Tuesday, October 30, 2007

Third Party?

Washington warned us about political parties (they drove him out of politics) and he warned us about foreign alliances. I heard on the radio today that the approval rating for Congress is at 11%. How can a nation survive the political power politics we now are struggling with? The leading Democratic front-runner has never been in control of anything. . . .no experience running a business, no having to sweat it out day in and day out to meet a payroll, pay the bills; no experience as governor, secretary of state, heck, township supervisor. We may elect a person whose experience is two terms in the Senate, I'm not sure that experience gives you the reality check necessary to run the country. Don't get me wrong, I don't see the other political party as having any great options. We need a flashier Ross Perot, I know, I know, third party candidates don't win but at least they can be honest. Remember Ross talking about that "sucking sound" if NAFTA passed? That sound of jobs leaving America, I may be wrong but it sure appears to me that our manufacturing jobs (the ones that paid a livable wage) have, for the most part, left.

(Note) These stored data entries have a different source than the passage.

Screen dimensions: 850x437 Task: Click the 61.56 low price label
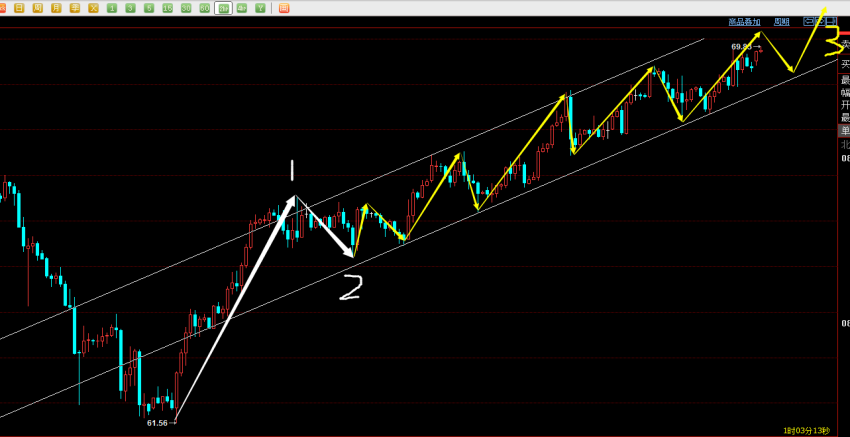pos(157,423)
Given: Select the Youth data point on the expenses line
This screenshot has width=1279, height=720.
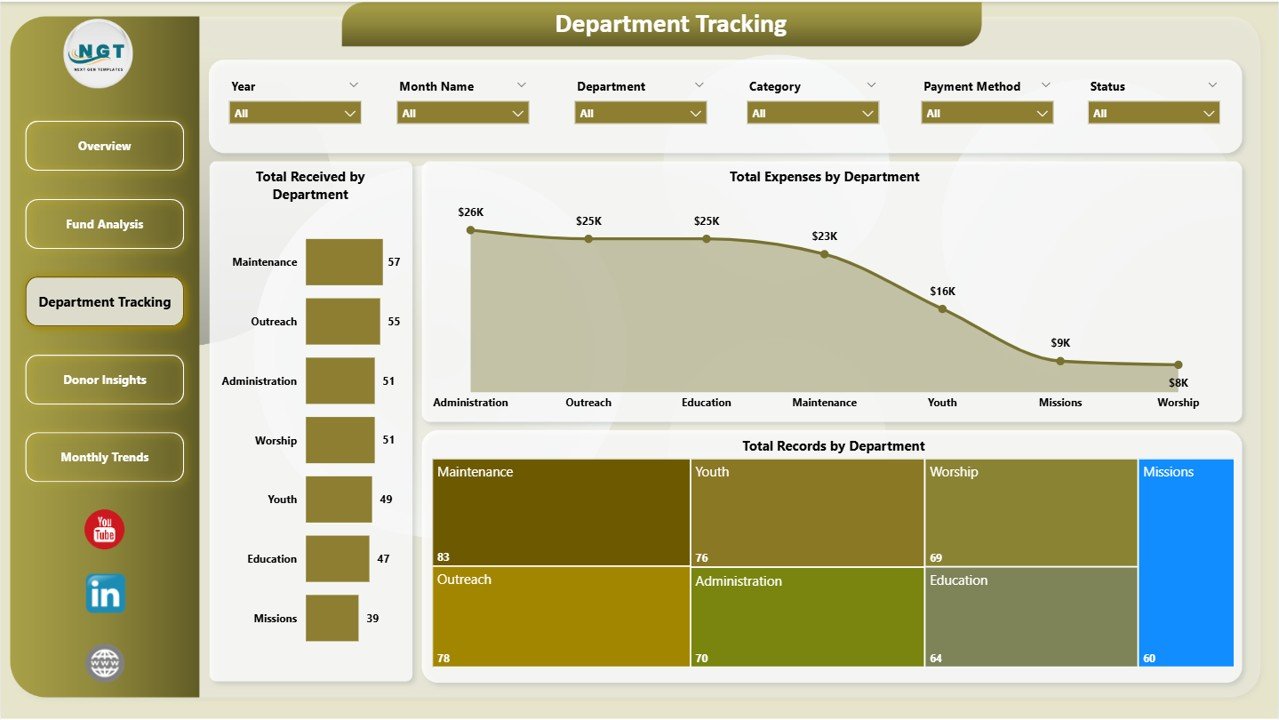Looking at the screenshot, I should tap(942, 309).

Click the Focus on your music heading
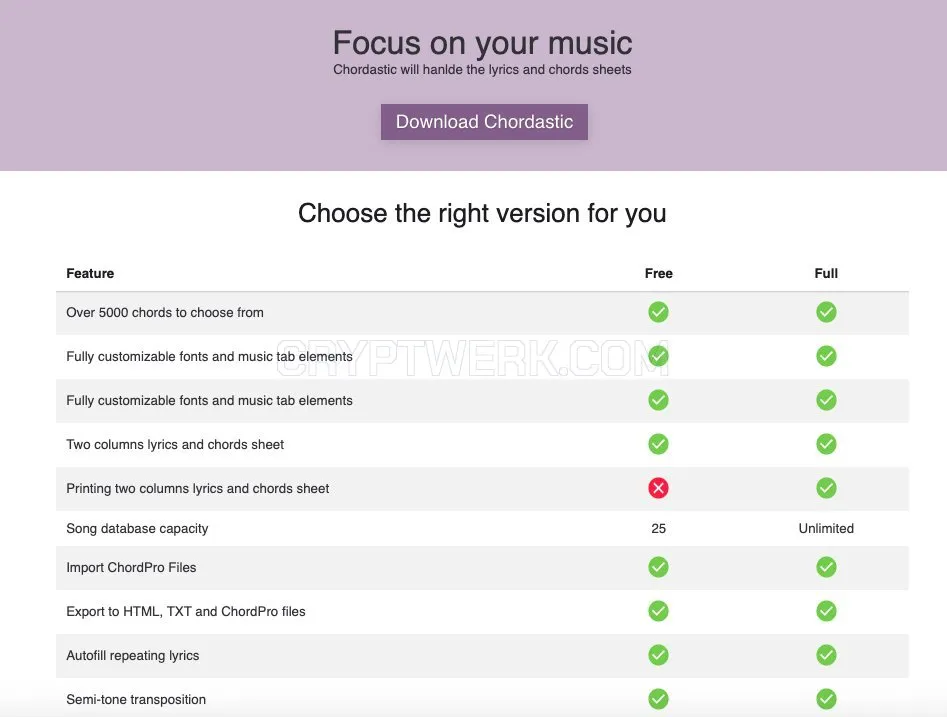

We have the interstate manufacturing jobs, you know, the little companies all up and down the interstate leading into cities that used to be home to the big manufacturing companies that paid decent wages. Now we have multiple small manufacturing companies that pay smaller wages (except to the owners who build huge homes with their profits) and they send their products off to companies like Caterpillar who used to make them in house but now to satisfy stock-holders they farm out that work. I'm sorry for digressing. We need a third party candidate, honest, working class background, not a Democrat or Republican but the best of both. We can surely find someone in this country who is fiscally conservative but willing to help the poor, willing to protect our resources, willing to think outside the box to get more dollars to our ailing National Park system. I think we can balance fiscal responsibility and social responsibility but I don't think the top candidates in either party will lift a finger to change the current mess.

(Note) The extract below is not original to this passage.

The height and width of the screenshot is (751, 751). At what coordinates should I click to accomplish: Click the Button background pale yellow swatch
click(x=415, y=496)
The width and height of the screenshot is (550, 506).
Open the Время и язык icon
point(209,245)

One final comment regarding education (see previous post). Illinois has two wonderful days of testing at the high school level. Day one is the ACT and day two is called work-keys (I think). Work keys is a wonderful example of the state dictating a test. My department co-chair, who shall remain nameless but who has two advanced degrees and is a National Board Certified Teacher, and I took the sample level 4 (out of 7) reading test. The sample consisted of reading a memorandum from some business (remember work keys are about real life working environment examples and we have a lot of morons running businesses who can't write a clear paragraph so we have to train our students to read random moronic paragraphs so they can work for these moronic companies that can't communicate in clear, simple English) and then answering ONE question about the reading. My co-chair read the paragraph, the answer to the question was clear except for one problem . . . the correct answer was not one of the choices! I independently took the same practice test, same situation, the answer was clear but it isn't a choice. Not allowing ourselves to give up we took the sample to the chair of the English department and asked for their opinion. Easy to read paragraph, the answer jumped right out at them (same as it did to us) BUT the answer that three teachers (dept. chairs with nearly 50 years of combined teaching experience, graduate degrees from Illinois State and Bradley University) selected as CLEARLY being correct was not even an option. The other wonderful thing about the work keys practice booklet is that the state of Illinois did not give us the correct answer with an explanation so we might understand where our error in logic appeared. It's time for change at the state level as well.